Having sorted out the mechanism, we still need a place to put our magic cookie. For a proof of concept, let’s just put it at the very end of EWRAM, which spans the 256 KiB from 0x0200 0000 to 0x0203 FFFF. The linker script should ideally be adjusted to make sure that the compiler will not interfere with our chosen special location.

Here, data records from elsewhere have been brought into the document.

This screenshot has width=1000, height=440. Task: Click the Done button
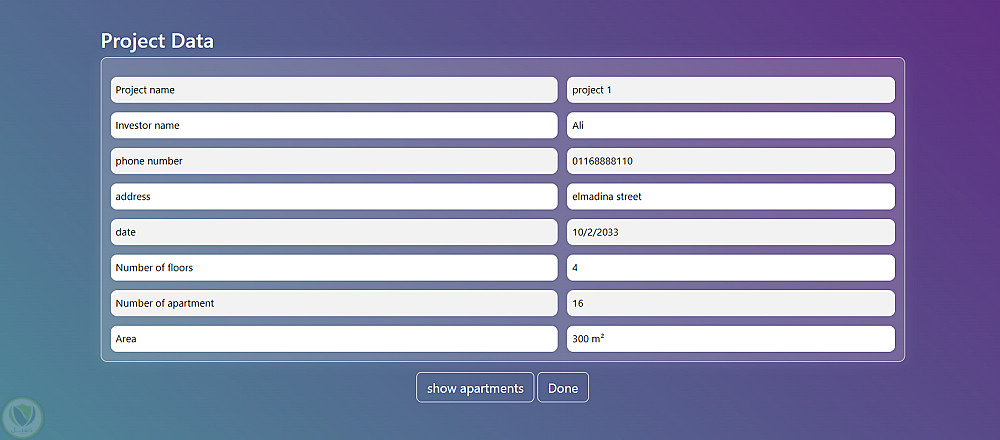(563, 388)
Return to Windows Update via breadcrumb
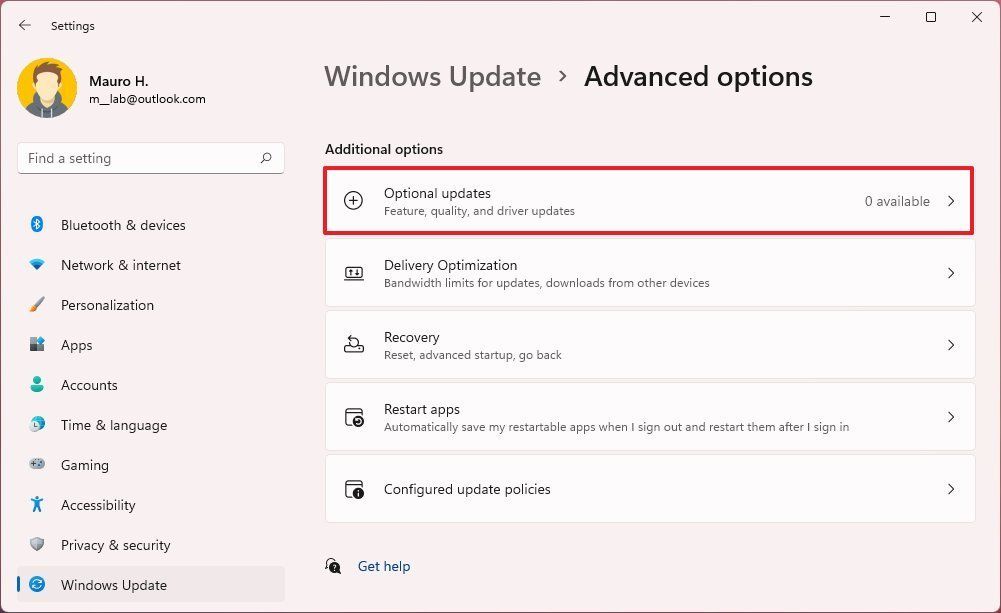 [x=432, y=76]
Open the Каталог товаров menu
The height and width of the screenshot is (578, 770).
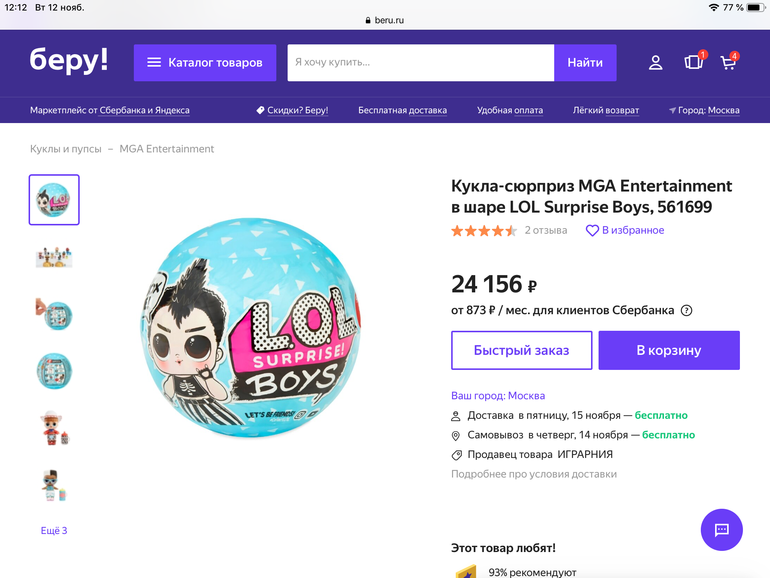coord(205,63)
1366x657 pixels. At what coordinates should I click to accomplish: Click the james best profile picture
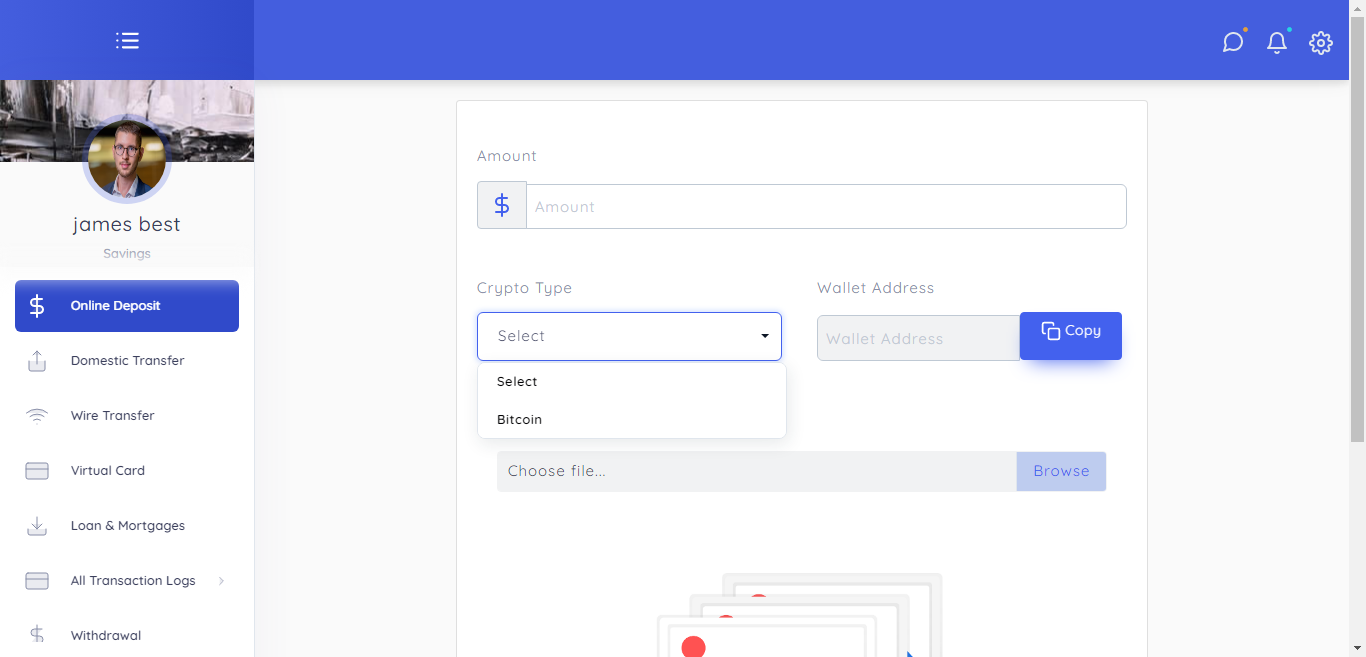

The cheat file itself then boils down to a single line:

0203FFFE:beef

And reading the value from inside is straightforward, too:

// wait for 1 frame to pass
irq_init(NULL);
irq_enable(II_VBLANK);
VBlankIntrWait();

mgba_printf(MGBA_LOG_INFO, "Requested test case: %04Xh", *(u16*)0x0203FFFE);

Let’s see it in action:

$  ./test/mgba-rom-test -S 0x03 --cheats cheatfile.txt --log-level 15 /path/to/ROM.gba
GBA Debug: Requested test case: BEEFh
GBA Debug: BENCHMARK: 1751 cycles

GitLab CI

CI pipeline with 'build' and 'test' steps

We can now take it one step further, and have the benchmark run automatically in a CI pipeline. It makes sense to separate the ROM build step from the benchmarking step, since the former needs the GBA toolchain to build, while the latter builds mGBA for the host platform (or whatever container image we run it in), before executing the test proper. The complete example is a bit too long to reproduce here in full, but you can check it out here.

In a previous post, I have shown how you could accumulate these results in a database and track long-term trends, generate fancy badges and so on. This time, it is left as an exercise to the reader :)